Codifying privacy regulations to be consistent with the their high-level intuition can be difficult for security architects or application domain experts of information systems. We provide a formal framework to use UML sequence diagrams as a practical means to graphically express privacy regulations and policies to enable domain experts to verify and confirm the codification is valid. Once intuitively confirmed, our framework introduces an algorithmic approach to formalizing the semantics of sequence diagrams in terms of linear temporal logic (LTL) templates. In all the templates, different semantic aspects are expressed as separate, yet simple LTL formulas that can be composed to define the complex semantics of sequence diagrams. We leverage the analytical powers of automated decision procedures for LTL formulas to determine if a collection of sequence diagrams is consistent, and independent and also to verify if a system design conforms to the privacy policies. This work will appear in IEEE Transactions on Dependable and Secure Computing in 2015.

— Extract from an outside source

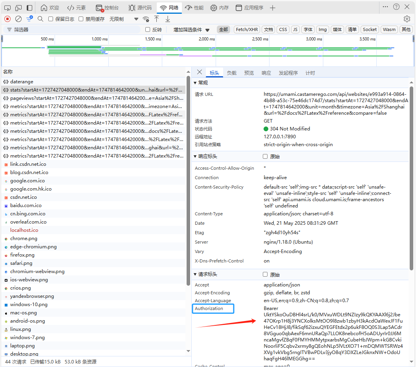Screen dimensions: 416x367
Task: Check the 禁用缓存 checkbox
Action: click(81, 19)
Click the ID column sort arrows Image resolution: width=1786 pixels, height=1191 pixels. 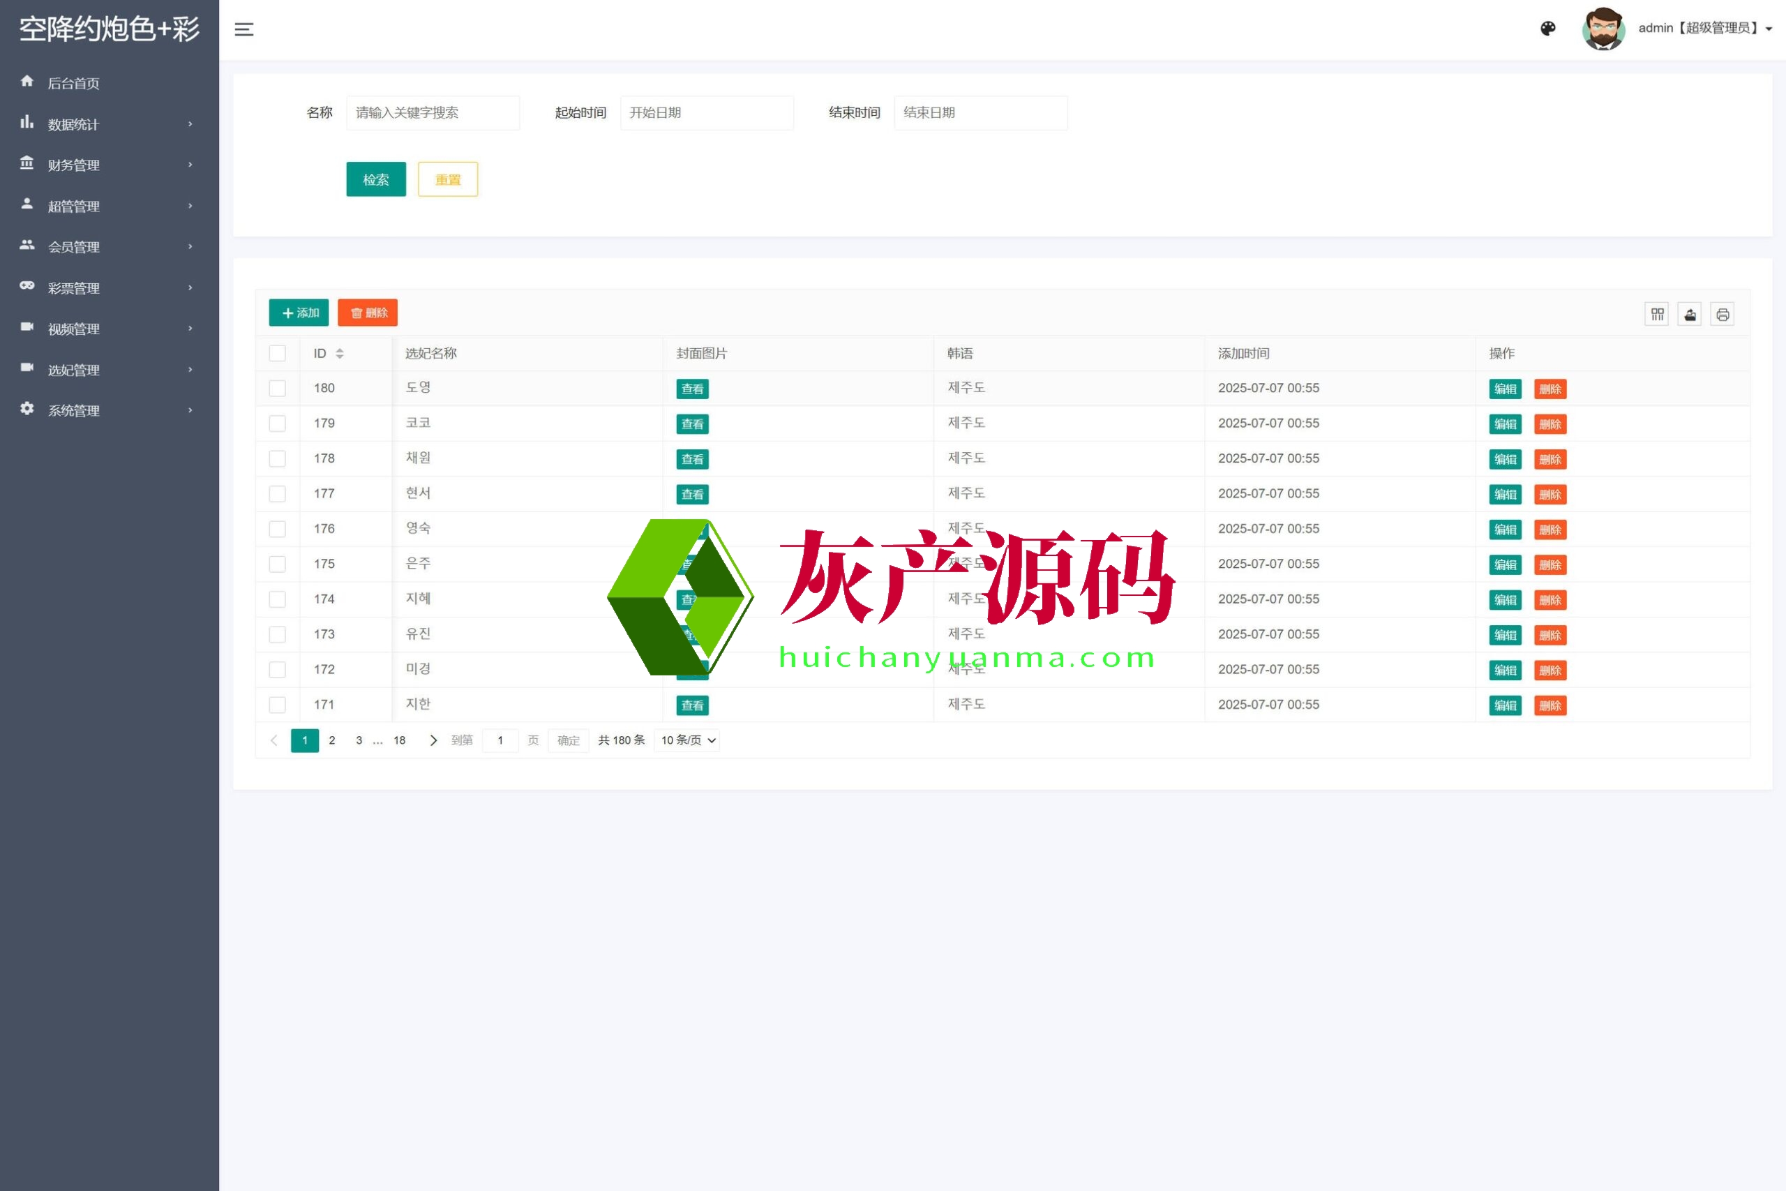tap(339, 353)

Hui Shen, Ram Krishnan, Rocky Slavin, and Jianwei Niu. "Sequence Diagrams Aided Privacy Policy Specification". To appear: IEEE Transactions on Dependable and Secure Computing (TDSC), 14 pages, 2015.
Security is based on defense-in-depth, which requires the satisfaction of multiple security requirements to mitigate security threats. However, the prevailing mechanism for information assurance is based on checklists, which assume a single threat context (often the union of all possible threats and mitigations). We developed a technique to measure the impact of composing security requirements on perceived security risk in the presence of changing threats. The technique is based on multi-level modeling, a statistical technique that can measure the correlation of multiple factors on a dependent variable, such as risk perception. As we scale this approach to an increasing number of threats, the results can be used to propose a minimal set of security requirements likely believed to mitigate the most relevant threats. The results will appear in the proceedings of the 23rd IEEE International Requirements Engineering
H. Hibshi, T. D. Breaux, S. B. Broomell, "Assessment of Risk Perception in Security Requirements Composition." To Appear: IEEE 23rd International Requirements Engineering Conference, 2015.